Work task: Read through the entries below and copy each line where "screenshot" turns up.

== Data supplied

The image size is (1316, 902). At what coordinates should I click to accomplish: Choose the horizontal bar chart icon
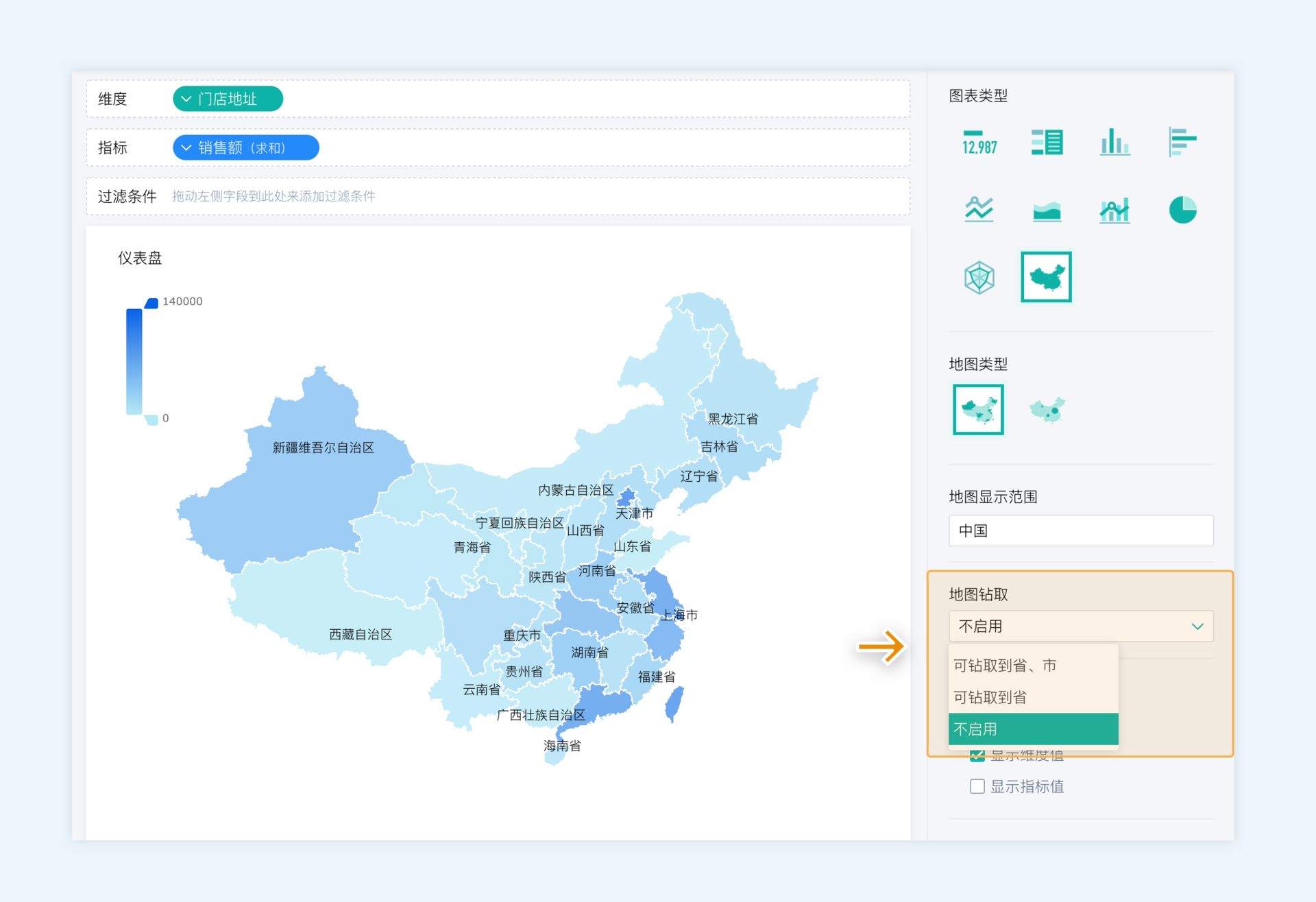click(x=1182, y=143)
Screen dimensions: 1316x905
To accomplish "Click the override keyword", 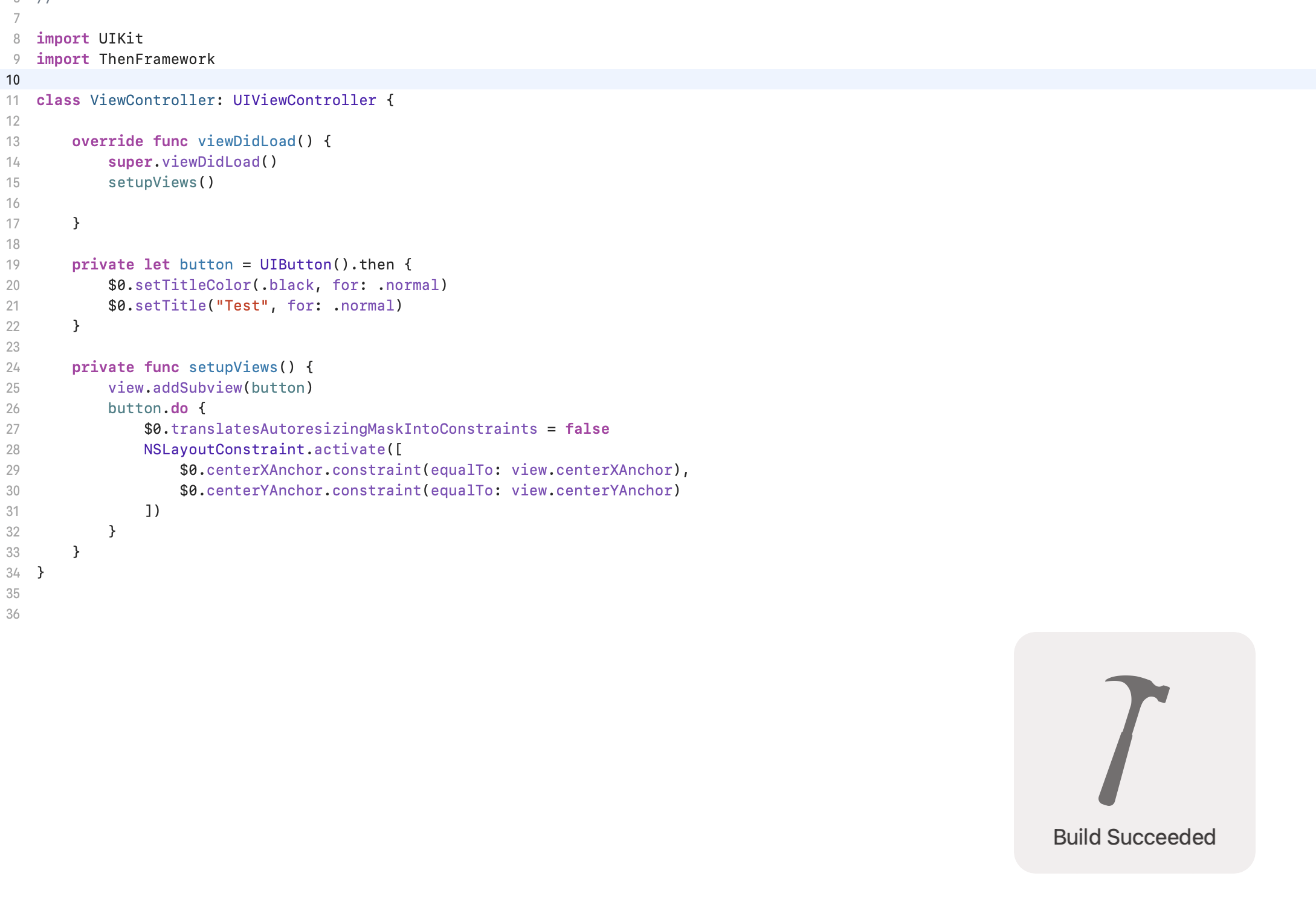I will (x=108, y=141).
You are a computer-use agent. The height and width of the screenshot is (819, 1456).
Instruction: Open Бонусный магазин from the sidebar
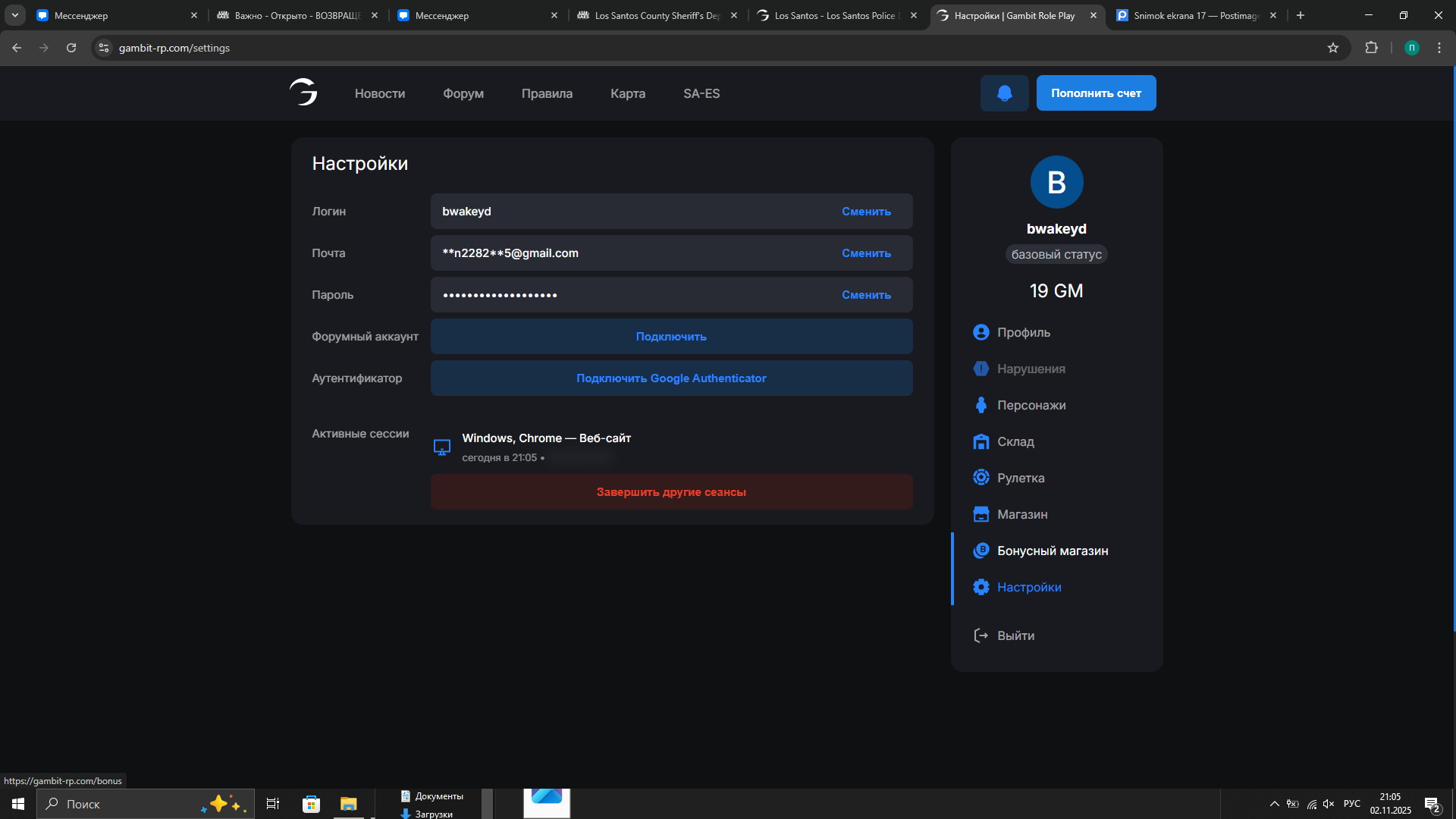click(1052, 551)
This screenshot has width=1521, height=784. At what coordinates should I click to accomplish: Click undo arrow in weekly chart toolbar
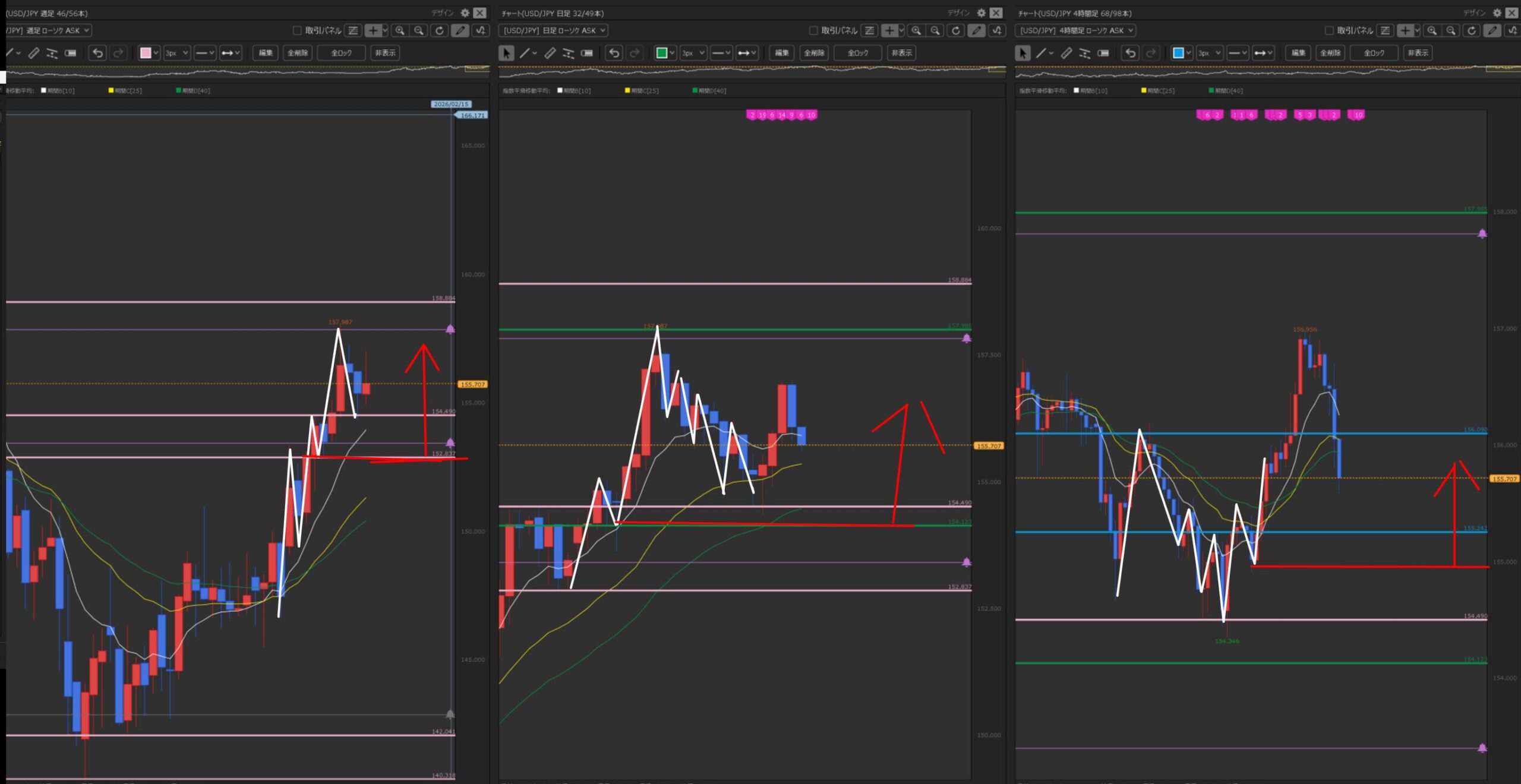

====

Written answer:
You are a computer-use agent. The height and width of the screenshot is (819, 1456).
This screenshot has width=1521, height=784. At what coordinates should I click to accomplish: Click undo arrow in weekly chart toolbar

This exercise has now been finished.